▼

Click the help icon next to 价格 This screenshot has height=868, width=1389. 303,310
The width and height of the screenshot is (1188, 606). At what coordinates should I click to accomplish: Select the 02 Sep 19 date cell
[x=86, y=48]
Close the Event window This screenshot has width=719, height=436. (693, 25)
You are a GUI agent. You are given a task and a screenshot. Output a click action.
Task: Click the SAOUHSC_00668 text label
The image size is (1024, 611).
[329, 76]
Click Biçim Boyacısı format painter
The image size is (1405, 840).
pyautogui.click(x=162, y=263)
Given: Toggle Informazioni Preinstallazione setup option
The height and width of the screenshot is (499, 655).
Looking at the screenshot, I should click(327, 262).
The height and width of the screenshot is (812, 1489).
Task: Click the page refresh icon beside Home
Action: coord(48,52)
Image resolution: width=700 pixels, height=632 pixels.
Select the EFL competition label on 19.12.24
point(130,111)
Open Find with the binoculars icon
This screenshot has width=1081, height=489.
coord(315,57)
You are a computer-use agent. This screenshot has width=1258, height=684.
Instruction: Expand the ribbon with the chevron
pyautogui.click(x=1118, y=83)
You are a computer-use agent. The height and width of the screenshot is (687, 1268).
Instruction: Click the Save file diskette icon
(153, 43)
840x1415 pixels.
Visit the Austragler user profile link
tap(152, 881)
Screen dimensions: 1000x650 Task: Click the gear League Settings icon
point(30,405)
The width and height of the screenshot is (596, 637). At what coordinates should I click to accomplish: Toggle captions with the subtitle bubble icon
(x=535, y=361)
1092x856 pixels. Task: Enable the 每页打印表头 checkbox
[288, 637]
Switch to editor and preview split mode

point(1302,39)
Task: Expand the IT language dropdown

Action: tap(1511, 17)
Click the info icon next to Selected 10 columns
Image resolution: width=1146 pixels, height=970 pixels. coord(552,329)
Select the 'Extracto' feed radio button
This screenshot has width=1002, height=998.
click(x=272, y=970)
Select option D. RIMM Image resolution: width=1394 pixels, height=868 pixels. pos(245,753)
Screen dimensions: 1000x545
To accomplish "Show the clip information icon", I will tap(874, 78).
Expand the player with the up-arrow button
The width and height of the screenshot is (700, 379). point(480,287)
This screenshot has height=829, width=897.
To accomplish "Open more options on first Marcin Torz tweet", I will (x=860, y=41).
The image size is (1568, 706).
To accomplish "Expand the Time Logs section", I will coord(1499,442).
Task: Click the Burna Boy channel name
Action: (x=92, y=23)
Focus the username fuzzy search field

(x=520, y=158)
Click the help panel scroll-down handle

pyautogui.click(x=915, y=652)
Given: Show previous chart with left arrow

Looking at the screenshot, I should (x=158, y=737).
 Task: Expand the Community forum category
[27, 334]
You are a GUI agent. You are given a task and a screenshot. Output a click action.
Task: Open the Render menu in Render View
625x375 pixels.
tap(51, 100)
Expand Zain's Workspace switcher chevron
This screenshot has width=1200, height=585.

▲

Directions for this task
In the listing above, copy the lines from the one containing "You are a computer-use agent. The" through the one containing "will (x=860, y=41).", inclusive, changing "diskette" to "floppy disk" and leaving everything else as it is.

Task response
You are a computer-use agent. The height and width of the screenshot is (687, 1268).
Instruction: Click the Save file floppy disk icon
(153, 43)
840x1415 pixels.
Visit the Austragler user profile link
tap(152, 881)
Screen dimensions: 1000x650 Task: Click the gear League Settings icon
point(30,405)
The width and height of the screenshot is (596, 637). At what coordinates should I click to accomplish: Toggle captions with the subtitle bubble icon
(x=535, y=361)
1092x856 pixels. Task: Enable the 每页打印表头 checkbox
[288, 637]
Switch to editor and preview split mode

point(1302,39)
Task: Expand the IT language dropdown

Action: tap(1511, 17)
Click the info icon next to Selected 10 columns
Image resolution: width=1146 pixels, height=970 pixels. coord(552,329)
Select the 'Extracto' feed radio button
This screenshot has width=1002, height=998.
click(x=272, y=970)
Select option D. RIMM Image resolution: width=1394 pixels, height=868 pixels. pos(245,753)
Screen dimensions: 1000x545
To accomplish "Show the clip information icon", I will tap(874, 78).
Expand the player with the up-arrow button
The width and height of the screenshot is (700, 379). point(480,287)
This screenshot has height=829, width=897.
To accomplish "Open more options on first Marcin Torz tweet", I will (x=860, y=41).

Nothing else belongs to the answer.